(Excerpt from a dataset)
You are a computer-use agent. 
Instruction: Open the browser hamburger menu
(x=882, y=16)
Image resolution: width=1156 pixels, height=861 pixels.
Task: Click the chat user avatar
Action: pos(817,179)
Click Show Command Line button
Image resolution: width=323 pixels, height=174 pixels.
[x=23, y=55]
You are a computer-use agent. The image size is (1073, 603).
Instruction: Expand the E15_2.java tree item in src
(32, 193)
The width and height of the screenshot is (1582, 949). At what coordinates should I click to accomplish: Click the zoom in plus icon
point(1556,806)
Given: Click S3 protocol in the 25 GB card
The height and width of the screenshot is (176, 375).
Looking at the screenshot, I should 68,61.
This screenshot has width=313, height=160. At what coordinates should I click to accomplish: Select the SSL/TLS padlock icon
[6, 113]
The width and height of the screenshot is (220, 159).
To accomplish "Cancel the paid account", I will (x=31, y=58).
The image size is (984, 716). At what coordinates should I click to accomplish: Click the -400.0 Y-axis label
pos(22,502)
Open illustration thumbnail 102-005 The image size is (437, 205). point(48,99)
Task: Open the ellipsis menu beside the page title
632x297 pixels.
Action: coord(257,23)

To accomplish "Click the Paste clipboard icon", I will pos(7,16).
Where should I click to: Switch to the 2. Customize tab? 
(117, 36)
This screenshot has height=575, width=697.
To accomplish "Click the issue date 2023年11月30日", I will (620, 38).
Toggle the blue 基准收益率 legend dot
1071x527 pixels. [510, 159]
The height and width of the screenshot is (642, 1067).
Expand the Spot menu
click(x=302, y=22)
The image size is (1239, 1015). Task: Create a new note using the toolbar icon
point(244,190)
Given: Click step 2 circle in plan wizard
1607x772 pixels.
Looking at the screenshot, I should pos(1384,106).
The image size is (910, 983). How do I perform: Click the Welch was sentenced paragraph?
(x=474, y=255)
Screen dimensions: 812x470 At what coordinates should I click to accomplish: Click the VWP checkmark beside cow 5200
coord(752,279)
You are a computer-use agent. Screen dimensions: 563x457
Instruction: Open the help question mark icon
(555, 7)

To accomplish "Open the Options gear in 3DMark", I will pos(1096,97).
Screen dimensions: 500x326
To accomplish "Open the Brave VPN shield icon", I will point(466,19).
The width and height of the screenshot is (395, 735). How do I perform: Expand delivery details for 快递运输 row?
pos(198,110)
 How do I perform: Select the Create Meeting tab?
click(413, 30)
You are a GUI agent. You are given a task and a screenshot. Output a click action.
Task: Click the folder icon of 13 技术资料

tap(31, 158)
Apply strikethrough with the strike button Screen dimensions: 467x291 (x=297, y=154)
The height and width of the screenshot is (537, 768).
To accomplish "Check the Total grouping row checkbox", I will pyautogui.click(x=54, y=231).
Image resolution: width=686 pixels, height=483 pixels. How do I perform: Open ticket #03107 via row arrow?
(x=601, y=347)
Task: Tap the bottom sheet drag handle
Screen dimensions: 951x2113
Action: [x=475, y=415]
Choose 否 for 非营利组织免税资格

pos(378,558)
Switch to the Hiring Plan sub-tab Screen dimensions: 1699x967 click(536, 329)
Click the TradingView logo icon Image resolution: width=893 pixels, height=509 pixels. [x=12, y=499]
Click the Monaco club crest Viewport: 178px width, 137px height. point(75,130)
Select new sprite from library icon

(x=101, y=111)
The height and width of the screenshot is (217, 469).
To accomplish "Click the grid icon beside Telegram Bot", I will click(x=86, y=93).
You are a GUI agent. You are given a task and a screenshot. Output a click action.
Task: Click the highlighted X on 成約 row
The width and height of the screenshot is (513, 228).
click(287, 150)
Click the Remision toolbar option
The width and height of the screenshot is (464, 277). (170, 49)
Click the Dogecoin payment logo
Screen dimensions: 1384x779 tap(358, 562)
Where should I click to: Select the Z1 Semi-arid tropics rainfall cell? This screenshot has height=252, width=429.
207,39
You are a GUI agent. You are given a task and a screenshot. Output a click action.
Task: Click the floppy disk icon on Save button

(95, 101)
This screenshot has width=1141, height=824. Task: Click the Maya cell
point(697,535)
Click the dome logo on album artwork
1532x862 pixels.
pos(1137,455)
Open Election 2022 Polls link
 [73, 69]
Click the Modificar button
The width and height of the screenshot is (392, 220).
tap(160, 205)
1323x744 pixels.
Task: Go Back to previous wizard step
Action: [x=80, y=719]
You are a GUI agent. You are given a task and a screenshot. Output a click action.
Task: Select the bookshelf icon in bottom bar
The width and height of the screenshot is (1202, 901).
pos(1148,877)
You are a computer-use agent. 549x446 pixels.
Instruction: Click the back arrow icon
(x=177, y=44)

What to produce: Repeat the records word for word, from the first line down to the line containing "pos(22,502)", including both of those lines.

Solution:
You are a computer-use agent. 
Instruction: Open the browser hamburger menu
(x=882, y=16)
Image resolution: width=1156 pixels, height=861 pixels.
Task: Click the chat user avatar
Action: pos(817,179)
Click Show Command Line button
Image resolution: width=323 pixels, height=174 pixels.
[x=23, y=55]
You are a computer-use agent. The image size is (1073, 603).
Instruction: Expand the E15_2.java tree item in src
(32, 193)
The width and height of the screenshot is (1582, 949). At what coordinates should I click to accomplish: Click the zoom in plus icon
point(1556,806)
Given: Click S3 protocol in the 25 GB card
The height and width of the screenshot is (176, 375).
Looking at the screenshot, I should 68,61.
This screenshot has width=313, height=160. At what coordinates should I click to accomplish: Select the SSL/TLS padlock icon
[6, 113]
The width and height of the screenshot is (220, 159).
To accomplish "Cancel the paid account", I will (x=31, y=58).
The image size is (984, 716). At what coordinates should I click to accomplish: Click the -400.0 Y-axis label
pos(22,502)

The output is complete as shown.